With the help from the Tolstoy Foundation, five families continued their migration up to a small piece of land just outside of Anchor Point, Alaska on the Kenai Peninsula. They lived in tents the first few months, while everyone pitched in to build the first few homes and buildings. In the beginning, the  community tried a subsistence lifestyle and harvested their own vegetables. There was also a gate to the community that reinforced the self-isolation they were seeking. These five Russian families that moved to the Kenai Peninsula lived in tents while they built their geographically-isolated community of Nikolaevsk between 1968 and 1970. Today, Nikolaevsk remains a small village in Alaska of about 350 people.

* * * * * * * * * * * * * * * * * * * *

When we got to the Russian church, we saw the old church and also saw they were building a new church. I will first show you pictures of the old Church of Saint Nicholas in Nikolaevsk.



This is the Russian Orthodox Old-Rite Church of St. Nicholas The Wonderworker (the church and community was established in 1968).






The picture below tells all about the church (if you can read Russian that is).


Below is the new Church of Saint Nicholas that they are building.


Below is one of the gold domes that they still need to add to the new church.


The grave below is one of their founding members of the community of Nikolaevsk, the Rev. Kondraty Sozontovich Fefelov who died in 2008.




Leaving the Russian village of Nikolaevsk, we drove on until we found a spot to hopefully get close to Kachemak Bay. We followed the road, but it ended up at a dead end and a private residence with no view of the bay.


Later down the road, we did find a turnout to get a view of the Kachemak Bay and the mountains.


The Welcome Sign to Homer is shown below.



The Driftwood Inn pictured below is a charming historic inn located in the old-town area of Homer near the beach.


The pictures below of are Bishop's Beach in Homer, Alaska along a 1-1/4 mile-long peninsula that juts into Kachemak Bay. This bay is the most popular beachfront destination for locals and tourists alike. The Kachemak Bay skyline boasts views of striking blue water, flourishing trees and greenery, as well as mountain ranges.






We drove along the Spit again today taking in the views.


We went by the Homer Ferry Terminal.


And by the Salty Dawg Saloon.




And past the Port of Homer Deep Water Dock.





We then decided to drive up Skyline Drive and take in the views.


From Skyline Drive we could see the entire length of Homer Spit. It was the most spectacular 180 degree panoramic view of the Kachemak Bay with sea, mountains and sky.  







Before getting all the way down Skyline Drive, we saw a couple of sandhill cranes standing in the front yard of a residence. Sandhill cranes are large birds that live in open habitats and they mate for life, so you will usually see two together.



We drove back down into Homer and went to find someplace to eat an early dinner. We ended up eating at the Duncan House Dinner, located at 128 E. Pioneer Avenue. 

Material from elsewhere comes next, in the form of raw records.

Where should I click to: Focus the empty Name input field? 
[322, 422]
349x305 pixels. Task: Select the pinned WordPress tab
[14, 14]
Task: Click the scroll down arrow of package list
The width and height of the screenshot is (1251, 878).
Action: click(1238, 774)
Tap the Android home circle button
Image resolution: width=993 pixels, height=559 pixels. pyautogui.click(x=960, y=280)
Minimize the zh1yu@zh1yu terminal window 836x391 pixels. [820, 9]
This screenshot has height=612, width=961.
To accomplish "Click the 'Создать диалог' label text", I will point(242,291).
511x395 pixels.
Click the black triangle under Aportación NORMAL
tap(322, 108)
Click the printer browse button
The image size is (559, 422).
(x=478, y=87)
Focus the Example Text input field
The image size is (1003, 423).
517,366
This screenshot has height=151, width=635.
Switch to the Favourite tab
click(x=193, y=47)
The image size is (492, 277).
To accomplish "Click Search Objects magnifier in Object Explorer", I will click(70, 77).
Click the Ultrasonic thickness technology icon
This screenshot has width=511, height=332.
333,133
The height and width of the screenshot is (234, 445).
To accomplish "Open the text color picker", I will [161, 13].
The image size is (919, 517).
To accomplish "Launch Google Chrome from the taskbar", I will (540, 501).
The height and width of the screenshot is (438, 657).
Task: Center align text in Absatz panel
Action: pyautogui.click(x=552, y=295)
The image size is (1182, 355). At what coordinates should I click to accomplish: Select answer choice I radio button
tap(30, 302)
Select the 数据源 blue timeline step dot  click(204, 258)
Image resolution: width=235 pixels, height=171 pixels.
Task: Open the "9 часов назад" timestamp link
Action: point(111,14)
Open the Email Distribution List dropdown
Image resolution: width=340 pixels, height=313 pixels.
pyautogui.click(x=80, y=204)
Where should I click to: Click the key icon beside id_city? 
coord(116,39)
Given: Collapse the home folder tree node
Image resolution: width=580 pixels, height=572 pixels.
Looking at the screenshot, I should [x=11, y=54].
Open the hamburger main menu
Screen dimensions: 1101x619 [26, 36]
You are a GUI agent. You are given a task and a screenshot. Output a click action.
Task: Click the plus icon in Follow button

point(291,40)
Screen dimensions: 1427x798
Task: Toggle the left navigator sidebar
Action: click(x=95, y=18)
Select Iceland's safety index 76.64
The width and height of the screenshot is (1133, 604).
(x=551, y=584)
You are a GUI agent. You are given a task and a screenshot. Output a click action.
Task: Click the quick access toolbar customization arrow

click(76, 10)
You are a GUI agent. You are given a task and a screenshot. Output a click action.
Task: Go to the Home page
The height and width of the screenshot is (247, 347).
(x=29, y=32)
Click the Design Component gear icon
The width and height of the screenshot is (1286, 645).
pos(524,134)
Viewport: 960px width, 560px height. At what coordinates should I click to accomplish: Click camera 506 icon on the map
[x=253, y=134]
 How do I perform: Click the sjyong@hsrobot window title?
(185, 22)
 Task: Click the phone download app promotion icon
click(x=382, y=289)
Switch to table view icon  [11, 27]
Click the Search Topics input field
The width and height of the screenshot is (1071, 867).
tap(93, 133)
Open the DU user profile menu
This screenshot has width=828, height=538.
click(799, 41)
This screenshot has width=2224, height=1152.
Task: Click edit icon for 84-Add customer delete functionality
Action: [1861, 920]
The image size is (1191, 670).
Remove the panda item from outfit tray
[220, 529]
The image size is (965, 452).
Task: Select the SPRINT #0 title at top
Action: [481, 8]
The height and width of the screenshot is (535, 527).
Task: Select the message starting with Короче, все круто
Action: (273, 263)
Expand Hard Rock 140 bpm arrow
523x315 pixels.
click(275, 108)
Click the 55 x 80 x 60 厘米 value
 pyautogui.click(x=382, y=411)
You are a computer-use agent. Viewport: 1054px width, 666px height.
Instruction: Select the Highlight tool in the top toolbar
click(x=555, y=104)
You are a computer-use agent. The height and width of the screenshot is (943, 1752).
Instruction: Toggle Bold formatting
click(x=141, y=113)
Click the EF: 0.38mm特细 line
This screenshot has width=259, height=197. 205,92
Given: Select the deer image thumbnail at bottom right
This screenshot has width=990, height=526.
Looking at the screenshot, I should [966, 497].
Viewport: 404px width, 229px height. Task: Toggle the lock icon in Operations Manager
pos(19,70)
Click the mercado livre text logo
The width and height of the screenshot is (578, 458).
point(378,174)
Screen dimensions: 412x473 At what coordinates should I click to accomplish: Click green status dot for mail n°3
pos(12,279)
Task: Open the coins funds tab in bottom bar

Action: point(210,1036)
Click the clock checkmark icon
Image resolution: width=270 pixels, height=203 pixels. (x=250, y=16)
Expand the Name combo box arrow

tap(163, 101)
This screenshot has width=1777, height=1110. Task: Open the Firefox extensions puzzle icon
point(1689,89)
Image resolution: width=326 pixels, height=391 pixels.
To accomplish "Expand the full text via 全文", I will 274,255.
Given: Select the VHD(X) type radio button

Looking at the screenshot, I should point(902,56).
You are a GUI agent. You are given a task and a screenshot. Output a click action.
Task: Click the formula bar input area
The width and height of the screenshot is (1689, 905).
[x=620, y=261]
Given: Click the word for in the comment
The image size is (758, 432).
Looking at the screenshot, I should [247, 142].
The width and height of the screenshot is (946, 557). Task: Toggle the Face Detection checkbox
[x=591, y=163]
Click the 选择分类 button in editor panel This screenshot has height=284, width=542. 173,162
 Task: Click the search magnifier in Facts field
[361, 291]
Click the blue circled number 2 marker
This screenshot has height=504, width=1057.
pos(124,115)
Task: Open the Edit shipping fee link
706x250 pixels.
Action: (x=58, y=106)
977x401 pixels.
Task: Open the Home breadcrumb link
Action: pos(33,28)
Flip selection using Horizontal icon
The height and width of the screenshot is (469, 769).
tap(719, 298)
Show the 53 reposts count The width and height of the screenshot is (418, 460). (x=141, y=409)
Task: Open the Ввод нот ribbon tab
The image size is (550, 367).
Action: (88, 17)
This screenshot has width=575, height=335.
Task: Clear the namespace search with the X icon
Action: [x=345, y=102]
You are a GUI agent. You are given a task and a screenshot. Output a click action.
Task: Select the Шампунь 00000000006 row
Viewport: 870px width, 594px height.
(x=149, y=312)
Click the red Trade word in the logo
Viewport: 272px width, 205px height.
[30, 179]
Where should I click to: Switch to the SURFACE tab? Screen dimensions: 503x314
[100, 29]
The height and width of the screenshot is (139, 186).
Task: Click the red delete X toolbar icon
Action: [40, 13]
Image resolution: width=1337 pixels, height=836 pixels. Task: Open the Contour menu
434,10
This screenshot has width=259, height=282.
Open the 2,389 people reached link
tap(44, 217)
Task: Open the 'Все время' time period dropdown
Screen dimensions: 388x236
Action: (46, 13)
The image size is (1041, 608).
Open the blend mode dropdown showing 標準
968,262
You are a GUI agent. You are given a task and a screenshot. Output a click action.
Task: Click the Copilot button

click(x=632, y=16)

Mel had a Duncan Burger with all the toppings and fries, while I had a chicken strip basket with fries.


After that we stopped at Grace Ridge Brewing so Mel could sample their craft beer.





After that we headed back to the campground in Ninilchik and relaxed for the rest of the evening.

We have seen wildlife galore and how to continue seeing a lot!

Shirley & Mel

1 comment:

  1. Wow. Seeing the bears churches mountains etc has been so interesting. Which part did I enjoy most so far? ALL OF IT!! WOW it had been so enjoyable going on this journey. Take care. Can't wait to read next.